What to do: Print the whole listing, character for character.

Record extracts:
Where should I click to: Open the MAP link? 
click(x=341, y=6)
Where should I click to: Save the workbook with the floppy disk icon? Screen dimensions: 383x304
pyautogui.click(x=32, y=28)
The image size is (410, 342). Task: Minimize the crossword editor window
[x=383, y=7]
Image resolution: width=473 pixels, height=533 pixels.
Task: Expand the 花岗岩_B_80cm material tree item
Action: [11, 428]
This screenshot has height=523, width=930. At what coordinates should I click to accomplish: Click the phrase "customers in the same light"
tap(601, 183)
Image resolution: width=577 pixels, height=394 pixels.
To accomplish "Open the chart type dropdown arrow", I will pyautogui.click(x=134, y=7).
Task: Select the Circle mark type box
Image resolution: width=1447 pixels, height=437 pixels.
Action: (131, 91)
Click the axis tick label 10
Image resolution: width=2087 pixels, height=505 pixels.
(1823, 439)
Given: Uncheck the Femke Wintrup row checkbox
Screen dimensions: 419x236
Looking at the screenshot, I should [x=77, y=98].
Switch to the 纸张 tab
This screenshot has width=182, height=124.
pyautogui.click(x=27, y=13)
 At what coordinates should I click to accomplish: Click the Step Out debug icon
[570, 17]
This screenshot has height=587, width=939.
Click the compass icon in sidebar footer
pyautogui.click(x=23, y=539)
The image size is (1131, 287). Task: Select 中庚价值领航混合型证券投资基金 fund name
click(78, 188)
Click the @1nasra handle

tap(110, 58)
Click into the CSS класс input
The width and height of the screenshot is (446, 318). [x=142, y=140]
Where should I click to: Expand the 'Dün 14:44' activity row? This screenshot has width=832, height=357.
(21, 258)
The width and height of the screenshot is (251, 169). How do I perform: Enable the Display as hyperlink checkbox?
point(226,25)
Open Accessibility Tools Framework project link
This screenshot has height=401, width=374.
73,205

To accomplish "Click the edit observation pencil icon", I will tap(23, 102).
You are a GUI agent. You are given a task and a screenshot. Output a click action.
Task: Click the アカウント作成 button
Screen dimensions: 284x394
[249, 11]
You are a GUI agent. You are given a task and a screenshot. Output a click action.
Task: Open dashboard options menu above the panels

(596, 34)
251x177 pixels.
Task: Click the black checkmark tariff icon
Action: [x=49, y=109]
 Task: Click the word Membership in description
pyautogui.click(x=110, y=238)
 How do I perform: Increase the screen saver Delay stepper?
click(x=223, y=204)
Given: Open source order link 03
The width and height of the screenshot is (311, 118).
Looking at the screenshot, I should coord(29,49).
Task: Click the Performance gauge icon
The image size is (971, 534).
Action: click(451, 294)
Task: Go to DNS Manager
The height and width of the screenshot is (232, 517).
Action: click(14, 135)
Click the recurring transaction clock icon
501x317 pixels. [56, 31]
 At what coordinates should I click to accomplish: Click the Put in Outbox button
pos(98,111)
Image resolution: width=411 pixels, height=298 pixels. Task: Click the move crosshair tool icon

Exercise output:
Where should I click to: Open the MAP link? 
click(x=341, y=6)
Where should I click to: Save the workbook with the floppy disk icon? Screen dimensions: 383x304
pyautogui.click(x=32, y=28)
The image size is (410, 342). Task: Minimize the crossword editor window
[x=383, y=7]
Image resolution: width=473 pixels, height=533 pixels.
Task: Expand the 花岗岩_B_80cm material tree item
Action: [11, 428]
This screenshot has height=523, width=930. At what coordinates should I click to accomplish: Click the phrase "customers in the same light"
tap(601, 183)
Image resolution: width=577 pixels, height=394 pixels.
To accomplish "Open the chart type dropdown arrow", I will pyautogui.click(x=134, y=7).
Task: Select the Circle mark type box
Image resolution: width=1447 pixels, height=437 pixels.
Action: (131, 91)
Click the axis tick label 10
Image resolution: width=2087 pixels, height=505 pixels.
(1823, 439)
Given: Uncheck the Femke Wintrup row checkbox
Screen dimensions: 419x236
Looking at the screenshot, I should [x=77, y=98].
Switch to the 纸张 tab
This screenshot has width=182, height=124.
pyautogui.click(x=27, y=13)
 At what coordinates should I click to accomplish: Click the Step Out debug icon
[570, 17]
This screenshot has height=587, width=939.
Click the compass icon in sidebar footer
pyautogui.click(x=23, y=539)
The image size is (1131, 287). Task: Select 中庚价值领航混合型证券投资基金 fund name
click(78, 188)
Click the @1nasra handle

tap(110, 58)
Click into the CSS класс input
The width and height of the screenshot is (446, 318). [x=142, y=140]
Where should I click to: Expand the 'Dün 14:44' activity row? This screenshot has width=832, height=357.
(21, 258)
The width and height of the screenshot is (251, 169). How do I perform: Enable the Display as hyperlink checkbox?
point(226,25)
Open Accessibility Tools Framework project link
This screenshot has height=401, width=374.
73,205

To accomplish "Click the edit observation pencil icon", I will tap(23, 102).
You are a GUI agent. You are given a task and a screenshot. Output a click action.
Task: Click the アカウント作成 button
Screen dimensions: 284x394
[249, 11]
You are a GUI agent. You are given a task and a screenshot. Output a click action.
Task: Open dashboard options menu above the panels

(596, 34)
251x177 pixels.
Task: Click the black checkmark tariff icon
Action: [x=49, y=109]
 Task: Click the word Membership in description
pyautogui.click(x=110, y=238)
 How do I perform: Increase the screen saver Delay stepper?
click(x=223, y=204)
Given: Open source order link 03
The width and height of the screenshot is (311, 118).
Looking at the screenshot, I should coord(29,49).
Task: Click the Performance gauge icon
The image size is (971, 534).
Action: click(451, 294)
Task: Go to DNS Manager
The height and width of the screenshot is (232, 517).
Action: click(14, 135)
Click the recurring transaction clock icon
501x317 pixels. [56, 31]
 At what coordinates should I click to accomplish: Click the Put in Outbox button
pos(98,111)
Image resolution: width=411 pixels, height=298 pixels. Task: Click the move crosshair tool icon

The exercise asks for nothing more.